Given instruction — Render the records from the line containing "This screenshot has width=1280, height=720." through the line containing "click(514, 55)" as a two-column CSV with the headers record_text and answer, one row per record. Put each field in quotation marks, and replace any line breaks inside a field with spaces.

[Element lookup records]
# # # # # # #

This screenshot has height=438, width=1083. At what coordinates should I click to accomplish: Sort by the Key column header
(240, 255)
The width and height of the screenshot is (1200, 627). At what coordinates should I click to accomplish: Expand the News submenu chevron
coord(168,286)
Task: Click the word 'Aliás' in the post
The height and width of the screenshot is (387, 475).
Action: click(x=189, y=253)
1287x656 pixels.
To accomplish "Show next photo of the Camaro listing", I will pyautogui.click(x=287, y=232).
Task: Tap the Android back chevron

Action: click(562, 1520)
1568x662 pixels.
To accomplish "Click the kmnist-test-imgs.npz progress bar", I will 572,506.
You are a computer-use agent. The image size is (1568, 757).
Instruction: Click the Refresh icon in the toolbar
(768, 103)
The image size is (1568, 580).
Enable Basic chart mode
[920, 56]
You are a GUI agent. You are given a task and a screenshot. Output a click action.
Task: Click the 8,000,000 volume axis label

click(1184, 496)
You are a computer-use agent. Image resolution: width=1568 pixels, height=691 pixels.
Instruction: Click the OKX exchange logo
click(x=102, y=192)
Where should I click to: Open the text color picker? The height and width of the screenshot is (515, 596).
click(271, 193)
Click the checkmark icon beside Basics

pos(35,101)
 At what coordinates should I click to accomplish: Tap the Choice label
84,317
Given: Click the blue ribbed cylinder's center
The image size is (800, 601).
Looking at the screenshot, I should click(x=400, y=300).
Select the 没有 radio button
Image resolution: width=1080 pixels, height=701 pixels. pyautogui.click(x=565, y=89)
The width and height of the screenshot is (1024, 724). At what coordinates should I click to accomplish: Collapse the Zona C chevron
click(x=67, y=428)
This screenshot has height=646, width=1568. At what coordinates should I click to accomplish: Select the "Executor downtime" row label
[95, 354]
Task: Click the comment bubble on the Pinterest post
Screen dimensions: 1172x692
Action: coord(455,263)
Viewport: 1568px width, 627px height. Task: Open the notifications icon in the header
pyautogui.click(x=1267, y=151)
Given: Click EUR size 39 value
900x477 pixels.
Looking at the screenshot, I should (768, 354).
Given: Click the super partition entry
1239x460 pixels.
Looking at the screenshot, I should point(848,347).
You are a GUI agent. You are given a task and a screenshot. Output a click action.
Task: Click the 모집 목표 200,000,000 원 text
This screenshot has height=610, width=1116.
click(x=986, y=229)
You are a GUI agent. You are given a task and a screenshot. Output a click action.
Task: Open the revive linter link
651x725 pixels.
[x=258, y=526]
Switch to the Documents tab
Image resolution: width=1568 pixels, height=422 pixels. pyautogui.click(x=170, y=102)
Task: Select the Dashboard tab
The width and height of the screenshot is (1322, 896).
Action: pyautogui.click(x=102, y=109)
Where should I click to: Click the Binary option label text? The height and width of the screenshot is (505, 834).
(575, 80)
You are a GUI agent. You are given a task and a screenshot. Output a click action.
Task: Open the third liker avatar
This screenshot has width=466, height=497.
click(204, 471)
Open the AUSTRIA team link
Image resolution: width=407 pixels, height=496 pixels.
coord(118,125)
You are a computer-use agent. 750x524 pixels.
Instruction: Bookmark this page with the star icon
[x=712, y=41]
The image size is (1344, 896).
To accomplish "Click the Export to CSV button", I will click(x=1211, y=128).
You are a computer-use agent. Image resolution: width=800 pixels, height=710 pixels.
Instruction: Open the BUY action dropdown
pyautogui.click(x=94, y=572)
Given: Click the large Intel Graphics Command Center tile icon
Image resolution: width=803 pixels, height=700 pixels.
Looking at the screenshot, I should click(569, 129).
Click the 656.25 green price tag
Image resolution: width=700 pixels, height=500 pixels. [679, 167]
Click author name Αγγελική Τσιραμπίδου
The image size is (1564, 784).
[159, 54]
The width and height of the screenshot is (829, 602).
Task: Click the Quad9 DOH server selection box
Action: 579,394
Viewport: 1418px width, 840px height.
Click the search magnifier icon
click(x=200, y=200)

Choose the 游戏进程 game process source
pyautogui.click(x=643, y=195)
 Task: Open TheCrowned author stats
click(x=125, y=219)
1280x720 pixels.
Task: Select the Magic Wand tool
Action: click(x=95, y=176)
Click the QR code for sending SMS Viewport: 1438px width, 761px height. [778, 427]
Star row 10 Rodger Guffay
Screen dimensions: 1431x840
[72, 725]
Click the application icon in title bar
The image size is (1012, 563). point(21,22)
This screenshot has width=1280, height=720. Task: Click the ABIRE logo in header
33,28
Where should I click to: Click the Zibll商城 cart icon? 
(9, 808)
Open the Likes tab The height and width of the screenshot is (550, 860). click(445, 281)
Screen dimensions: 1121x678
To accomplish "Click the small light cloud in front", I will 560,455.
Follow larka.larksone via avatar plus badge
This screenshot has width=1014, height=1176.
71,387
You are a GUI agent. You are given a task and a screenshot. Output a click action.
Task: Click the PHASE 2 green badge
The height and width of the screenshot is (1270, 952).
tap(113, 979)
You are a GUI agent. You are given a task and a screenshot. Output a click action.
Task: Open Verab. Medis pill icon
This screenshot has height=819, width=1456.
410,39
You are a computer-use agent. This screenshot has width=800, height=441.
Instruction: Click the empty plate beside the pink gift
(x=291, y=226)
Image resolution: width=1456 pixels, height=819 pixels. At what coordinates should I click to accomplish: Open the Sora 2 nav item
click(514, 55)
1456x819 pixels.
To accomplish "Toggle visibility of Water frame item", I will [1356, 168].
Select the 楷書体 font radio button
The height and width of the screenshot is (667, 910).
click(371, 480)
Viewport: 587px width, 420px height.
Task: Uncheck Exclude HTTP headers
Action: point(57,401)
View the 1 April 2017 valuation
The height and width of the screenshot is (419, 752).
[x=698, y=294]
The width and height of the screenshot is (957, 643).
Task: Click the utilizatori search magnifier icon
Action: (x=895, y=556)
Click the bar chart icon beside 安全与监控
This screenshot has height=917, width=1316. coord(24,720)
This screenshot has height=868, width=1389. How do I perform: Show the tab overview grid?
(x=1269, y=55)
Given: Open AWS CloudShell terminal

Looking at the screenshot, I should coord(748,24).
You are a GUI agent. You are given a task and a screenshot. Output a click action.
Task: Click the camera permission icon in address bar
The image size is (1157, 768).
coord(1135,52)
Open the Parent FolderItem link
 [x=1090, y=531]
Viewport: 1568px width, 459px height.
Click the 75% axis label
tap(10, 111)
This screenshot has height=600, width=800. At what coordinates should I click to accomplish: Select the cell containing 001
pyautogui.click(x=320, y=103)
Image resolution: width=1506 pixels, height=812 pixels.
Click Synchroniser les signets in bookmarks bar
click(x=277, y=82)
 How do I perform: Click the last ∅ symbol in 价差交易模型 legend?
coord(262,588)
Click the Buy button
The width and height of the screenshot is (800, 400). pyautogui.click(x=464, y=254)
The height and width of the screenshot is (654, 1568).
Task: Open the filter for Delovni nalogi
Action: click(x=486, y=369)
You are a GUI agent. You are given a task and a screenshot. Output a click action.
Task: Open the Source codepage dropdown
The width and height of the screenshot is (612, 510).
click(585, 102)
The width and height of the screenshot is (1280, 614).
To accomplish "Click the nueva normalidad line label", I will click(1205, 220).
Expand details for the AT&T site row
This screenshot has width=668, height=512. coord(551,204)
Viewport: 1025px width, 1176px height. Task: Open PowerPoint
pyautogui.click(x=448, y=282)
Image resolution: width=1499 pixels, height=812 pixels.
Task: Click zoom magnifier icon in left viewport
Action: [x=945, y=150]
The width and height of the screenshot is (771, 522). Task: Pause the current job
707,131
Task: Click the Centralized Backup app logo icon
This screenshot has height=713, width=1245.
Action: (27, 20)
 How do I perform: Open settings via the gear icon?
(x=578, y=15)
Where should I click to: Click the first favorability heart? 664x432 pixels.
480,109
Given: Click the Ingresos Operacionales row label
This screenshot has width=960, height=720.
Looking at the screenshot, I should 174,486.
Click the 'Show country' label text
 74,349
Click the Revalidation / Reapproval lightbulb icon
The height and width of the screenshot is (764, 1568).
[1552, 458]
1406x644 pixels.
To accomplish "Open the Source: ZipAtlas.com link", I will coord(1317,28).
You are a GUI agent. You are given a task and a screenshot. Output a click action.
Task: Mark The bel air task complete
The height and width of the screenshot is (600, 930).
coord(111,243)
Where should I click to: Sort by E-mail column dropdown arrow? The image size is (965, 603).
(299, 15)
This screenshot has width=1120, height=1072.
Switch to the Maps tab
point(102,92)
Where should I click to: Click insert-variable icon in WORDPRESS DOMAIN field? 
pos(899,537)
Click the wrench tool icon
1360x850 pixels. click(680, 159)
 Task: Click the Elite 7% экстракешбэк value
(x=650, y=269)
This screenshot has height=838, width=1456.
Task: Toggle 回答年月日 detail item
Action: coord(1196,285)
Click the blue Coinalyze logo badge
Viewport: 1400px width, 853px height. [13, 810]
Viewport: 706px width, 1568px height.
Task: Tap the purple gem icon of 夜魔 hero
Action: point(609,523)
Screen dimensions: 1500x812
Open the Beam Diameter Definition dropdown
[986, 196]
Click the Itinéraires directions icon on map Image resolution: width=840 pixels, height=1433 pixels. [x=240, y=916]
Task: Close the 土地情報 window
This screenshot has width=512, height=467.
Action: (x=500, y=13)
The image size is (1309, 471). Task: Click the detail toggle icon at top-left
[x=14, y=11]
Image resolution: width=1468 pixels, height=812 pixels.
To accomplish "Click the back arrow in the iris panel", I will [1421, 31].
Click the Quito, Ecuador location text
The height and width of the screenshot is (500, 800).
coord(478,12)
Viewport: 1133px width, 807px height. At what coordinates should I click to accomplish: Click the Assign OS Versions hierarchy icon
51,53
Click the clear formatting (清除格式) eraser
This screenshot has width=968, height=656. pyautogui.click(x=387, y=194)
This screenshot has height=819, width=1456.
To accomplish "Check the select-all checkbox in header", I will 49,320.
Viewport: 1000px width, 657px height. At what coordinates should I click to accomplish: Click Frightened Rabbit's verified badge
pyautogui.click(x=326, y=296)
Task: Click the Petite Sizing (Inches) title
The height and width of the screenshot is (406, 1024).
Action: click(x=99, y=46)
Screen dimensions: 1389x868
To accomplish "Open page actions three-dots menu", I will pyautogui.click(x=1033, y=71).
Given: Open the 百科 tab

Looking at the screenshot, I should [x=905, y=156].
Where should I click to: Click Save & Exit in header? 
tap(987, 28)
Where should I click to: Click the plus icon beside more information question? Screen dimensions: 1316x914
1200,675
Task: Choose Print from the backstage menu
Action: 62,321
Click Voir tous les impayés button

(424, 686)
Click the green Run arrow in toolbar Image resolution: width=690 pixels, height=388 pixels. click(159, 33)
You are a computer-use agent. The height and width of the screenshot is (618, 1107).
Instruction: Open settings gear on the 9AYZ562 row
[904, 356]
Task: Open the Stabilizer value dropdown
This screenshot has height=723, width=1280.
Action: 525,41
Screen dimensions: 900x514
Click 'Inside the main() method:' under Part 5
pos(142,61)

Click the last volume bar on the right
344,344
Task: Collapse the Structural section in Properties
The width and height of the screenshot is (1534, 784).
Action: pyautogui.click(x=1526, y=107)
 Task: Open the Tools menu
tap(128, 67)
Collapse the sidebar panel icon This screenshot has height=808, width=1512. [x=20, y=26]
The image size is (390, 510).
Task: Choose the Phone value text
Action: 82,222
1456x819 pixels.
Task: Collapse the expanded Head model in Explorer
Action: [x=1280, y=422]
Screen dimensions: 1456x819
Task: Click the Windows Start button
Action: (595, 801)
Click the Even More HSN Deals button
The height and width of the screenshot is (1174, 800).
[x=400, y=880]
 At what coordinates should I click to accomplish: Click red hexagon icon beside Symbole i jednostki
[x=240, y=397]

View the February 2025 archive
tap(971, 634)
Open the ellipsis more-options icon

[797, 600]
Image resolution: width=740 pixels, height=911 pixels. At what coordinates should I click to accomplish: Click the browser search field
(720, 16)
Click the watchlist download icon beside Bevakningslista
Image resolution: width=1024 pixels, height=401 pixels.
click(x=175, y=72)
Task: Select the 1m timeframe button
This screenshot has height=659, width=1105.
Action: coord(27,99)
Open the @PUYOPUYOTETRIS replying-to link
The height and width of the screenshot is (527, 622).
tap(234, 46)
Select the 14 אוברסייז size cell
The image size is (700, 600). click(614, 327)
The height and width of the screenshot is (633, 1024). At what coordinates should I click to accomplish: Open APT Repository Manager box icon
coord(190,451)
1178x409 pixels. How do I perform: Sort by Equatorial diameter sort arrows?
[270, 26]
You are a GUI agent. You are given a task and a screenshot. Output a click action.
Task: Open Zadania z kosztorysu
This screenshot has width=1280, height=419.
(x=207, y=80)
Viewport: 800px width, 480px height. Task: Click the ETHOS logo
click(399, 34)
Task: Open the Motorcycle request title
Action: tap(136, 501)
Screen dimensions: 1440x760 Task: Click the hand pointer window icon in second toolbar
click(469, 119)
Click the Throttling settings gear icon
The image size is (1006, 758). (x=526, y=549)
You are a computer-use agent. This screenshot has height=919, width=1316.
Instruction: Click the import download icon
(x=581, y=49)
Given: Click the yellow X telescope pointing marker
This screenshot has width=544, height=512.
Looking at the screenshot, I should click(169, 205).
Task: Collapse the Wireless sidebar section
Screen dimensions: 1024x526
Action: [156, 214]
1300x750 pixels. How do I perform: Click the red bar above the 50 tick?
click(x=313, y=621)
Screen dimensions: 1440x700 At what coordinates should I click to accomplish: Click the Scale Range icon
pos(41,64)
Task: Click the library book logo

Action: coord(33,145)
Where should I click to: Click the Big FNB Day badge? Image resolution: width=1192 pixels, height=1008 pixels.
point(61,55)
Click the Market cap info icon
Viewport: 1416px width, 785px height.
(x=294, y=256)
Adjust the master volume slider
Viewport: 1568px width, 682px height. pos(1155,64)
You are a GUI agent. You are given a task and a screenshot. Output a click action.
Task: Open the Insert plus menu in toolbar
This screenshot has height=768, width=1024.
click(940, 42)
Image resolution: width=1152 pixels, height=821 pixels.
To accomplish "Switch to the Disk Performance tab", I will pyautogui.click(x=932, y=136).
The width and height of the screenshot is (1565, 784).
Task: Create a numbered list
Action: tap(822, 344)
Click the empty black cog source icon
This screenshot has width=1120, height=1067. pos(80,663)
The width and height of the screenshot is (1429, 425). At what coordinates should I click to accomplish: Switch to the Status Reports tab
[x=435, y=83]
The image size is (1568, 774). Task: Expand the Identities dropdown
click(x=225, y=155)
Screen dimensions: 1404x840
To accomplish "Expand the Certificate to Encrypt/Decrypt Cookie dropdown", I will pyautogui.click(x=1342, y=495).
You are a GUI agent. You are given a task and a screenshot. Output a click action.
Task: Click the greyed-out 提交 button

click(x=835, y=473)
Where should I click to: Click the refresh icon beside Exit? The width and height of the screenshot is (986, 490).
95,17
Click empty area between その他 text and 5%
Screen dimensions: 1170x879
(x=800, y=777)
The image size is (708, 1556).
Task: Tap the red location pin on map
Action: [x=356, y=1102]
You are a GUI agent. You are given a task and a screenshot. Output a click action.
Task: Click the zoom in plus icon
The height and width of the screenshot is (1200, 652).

# # # # # # #

The reply —
record_text,answer
"This screenshot has width=1280, height=720. Task: Click the ABIRE logo in header","33,28"
"Where should I click to: Click the Zibll商城 cart icon?","(9, 808)"
"Open the Likes tab The height and width of the screenshot is (550, 860).","click(445, 281)"
"Screen dimensions: 1121x678 To accomplish ""Click the small light cloud in front"",","I will 560,455."
"Follow larka.larksone via avatar plus badge This screenshot has width=1014, height=1176.","71,387"
"You are a GUI agent. You are given a task and a screenshot. Output a click action. Task: Click the PHASE 2 green badge The height and width of the screenshot is (1270, 952).","tap(113, 979)"
"You are a GUI agent. You are given a task and a screenshot. Output a click action. Task: Open Verab. Medis pill icon This screenshot has height=819, width=1456.","410,39"
"You are a computer-use agent. This screenshot has width=800, height=441. Instruction: Click the empty plate beside the pink gift","(x=291, y=226)"
"Image resolution: width=1456 pixels, height=819 pixels. At what coordinates should I click to accomplish: Open the Sora 2 nav item","click(514, 55)"